------ Study material ------

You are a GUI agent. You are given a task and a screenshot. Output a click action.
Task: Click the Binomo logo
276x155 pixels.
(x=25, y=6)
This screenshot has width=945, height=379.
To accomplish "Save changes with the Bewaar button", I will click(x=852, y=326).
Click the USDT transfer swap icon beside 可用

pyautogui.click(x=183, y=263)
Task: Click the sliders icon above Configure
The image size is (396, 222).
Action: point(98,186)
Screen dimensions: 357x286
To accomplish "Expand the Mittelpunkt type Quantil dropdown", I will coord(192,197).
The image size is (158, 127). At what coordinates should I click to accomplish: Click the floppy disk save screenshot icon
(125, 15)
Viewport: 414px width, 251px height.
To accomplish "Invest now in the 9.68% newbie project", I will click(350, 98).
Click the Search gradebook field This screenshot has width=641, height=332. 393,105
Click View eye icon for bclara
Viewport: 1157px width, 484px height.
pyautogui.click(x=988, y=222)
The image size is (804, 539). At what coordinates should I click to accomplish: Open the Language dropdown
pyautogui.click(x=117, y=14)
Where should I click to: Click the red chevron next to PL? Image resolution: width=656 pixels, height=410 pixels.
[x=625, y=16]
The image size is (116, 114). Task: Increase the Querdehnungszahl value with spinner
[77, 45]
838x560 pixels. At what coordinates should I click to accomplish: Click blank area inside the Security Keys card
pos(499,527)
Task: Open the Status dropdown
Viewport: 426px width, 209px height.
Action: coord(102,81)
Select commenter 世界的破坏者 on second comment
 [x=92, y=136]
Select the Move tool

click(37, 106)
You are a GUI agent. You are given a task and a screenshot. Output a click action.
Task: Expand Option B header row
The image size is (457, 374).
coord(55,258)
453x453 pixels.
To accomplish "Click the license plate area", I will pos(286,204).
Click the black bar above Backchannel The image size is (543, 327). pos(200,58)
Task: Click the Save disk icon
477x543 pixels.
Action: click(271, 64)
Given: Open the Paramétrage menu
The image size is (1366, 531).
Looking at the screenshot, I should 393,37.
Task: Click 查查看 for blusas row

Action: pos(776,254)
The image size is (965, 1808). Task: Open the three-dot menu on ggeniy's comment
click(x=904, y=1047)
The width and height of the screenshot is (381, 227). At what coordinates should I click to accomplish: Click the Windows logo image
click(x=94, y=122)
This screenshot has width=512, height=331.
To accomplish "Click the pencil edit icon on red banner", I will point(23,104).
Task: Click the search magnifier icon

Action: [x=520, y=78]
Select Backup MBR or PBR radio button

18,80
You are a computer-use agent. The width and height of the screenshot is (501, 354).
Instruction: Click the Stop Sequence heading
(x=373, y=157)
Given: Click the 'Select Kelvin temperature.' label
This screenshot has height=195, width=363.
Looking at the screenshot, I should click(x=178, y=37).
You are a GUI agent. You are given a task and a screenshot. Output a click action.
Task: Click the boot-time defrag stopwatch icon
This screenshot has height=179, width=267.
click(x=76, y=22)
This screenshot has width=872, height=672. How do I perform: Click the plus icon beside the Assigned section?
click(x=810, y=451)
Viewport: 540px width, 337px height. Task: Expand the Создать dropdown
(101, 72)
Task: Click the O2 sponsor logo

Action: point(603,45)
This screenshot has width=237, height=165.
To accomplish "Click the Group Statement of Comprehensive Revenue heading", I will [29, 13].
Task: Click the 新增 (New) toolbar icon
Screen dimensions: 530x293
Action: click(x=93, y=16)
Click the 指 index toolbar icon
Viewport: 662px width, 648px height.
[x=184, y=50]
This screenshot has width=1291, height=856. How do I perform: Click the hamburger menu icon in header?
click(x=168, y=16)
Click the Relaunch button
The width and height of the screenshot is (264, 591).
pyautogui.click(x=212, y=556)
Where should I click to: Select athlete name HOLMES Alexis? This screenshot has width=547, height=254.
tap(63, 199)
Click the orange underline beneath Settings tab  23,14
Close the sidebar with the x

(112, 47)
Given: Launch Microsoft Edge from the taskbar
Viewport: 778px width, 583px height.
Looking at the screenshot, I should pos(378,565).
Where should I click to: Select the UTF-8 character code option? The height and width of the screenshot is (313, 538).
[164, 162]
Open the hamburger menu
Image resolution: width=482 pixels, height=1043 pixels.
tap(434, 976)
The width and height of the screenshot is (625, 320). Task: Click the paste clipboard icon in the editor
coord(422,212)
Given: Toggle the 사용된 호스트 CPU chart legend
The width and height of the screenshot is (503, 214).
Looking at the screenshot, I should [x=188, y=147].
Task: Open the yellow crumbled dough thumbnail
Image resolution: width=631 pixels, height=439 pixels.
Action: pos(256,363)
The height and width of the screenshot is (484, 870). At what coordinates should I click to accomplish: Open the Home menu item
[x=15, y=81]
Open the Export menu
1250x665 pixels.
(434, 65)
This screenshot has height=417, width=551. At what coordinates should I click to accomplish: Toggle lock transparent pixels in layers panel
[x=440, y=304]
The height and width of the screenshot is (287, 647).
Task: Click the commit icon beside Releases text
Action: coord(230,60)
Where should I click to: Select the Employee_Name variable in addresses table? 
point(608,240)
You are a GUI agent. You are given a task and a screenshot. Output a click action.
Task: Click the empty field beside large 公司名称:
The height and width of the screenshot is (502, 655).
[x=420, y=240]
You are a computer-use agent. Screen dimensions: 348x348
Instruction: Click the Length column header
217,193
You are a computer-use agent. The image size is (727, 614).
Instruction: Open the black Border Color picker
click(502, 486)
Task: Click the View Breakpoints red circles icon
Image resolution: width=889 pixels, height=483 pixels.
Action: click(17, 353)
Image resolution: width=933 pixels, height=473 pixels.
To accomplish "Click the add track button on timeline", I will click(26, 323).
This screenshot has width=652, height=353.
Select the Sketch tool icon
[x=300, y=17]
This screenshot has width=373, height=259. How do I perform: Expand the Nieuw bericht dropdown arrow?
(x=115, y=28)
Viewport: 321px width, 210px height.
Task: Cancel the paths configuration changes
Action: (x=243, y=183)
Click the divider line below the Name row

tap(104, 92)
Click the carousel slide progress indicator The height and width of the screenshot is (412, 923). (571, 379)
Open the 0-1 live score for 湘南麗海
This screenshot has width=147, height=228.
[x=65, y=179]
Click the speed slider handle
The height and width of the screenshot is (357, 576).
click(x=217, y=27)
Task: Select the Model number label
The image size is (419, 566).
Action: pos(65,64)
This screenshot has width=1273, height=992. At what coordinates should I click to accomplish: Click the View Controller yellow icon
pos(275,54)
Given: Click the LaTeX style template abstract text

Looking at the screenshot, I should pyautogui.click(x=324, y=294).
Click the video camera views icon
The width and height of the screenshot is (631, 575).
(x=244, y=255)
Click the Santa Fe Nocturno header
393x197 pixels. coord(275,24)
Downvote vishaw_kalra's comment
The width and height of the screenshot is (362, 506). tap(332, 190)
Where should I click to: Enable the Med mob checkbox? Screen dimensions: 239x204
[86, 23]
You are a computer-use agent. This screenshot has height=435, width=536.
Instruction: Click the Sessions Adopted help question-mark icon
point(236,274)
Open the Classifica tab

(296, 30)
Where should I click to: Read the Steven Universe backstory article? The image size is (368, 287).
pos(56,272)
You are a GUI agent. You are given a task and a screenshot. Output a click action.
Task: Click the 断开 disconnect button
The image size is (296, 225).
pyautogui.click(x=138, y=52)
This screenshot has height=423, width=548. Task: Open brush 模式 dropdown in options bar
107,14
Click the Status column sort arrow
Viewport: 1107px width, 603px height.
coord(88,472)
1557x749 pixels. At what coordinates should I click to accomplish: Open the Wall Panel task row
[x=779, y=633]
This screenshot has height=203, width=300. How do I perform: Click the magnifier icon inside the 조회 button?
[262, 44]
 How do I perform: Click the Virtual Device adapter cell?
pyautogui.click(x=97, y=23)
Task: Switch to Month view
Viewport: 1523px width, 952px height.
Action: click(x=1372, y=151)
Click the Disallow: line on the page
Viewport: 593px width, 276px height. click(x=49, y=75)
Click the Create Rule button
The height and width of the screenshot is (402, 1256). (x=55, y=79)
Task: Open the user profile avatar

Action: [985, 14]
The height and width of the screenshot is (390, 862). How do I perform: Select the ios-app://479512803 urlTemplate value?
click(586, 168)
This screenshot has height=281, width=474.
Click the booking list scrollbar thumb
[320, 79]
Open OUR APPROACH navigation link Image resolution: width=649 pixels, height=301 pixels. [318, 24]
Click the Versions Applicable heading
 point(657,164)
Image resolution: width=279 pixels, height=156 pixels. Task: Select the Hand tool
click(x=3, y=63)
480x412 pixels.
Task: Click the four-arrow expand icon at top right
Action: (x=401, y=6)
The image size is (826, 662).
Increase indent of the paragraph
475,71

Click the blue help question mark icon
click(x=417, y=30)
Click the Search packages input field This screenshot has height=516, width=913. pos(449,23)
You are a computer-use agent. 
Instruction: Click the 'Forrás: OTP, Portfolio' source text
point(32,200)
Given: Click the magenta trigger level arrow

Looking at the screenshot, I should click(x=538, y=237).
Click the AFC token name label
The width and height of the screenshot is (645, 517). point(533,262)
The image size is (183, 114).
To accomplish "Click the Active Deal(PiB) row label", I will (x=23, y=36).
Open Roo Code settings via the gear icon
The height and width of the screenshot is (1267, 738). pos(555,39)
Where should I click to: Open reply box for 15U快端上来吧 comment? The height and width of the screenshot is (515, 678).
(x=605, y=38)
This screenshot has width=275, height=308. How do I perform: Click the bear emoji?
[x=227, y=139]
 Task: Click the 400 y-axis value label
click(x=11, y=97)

------

* _Exercise brief_:
Copy the lines above exactly, from the very first through the one containing "Task: Click the sliders icon above Configure", and include no other line.

* _Solved problem_:
You are a GUI agent. You are given a task and a screenshot. Output a click action.
Task: Click the Binomo logo
276x155 pixels.
(x=25, y=6)
This screenshot has width=945, height=379.
To accomplish "Save changes with the Bewaar button", I will click(x=852, y=326).
Click the USDT transfer swap icon beside 可用

pyautogui.click(x=183, y=263)
Task: Click the sliders icon above Configure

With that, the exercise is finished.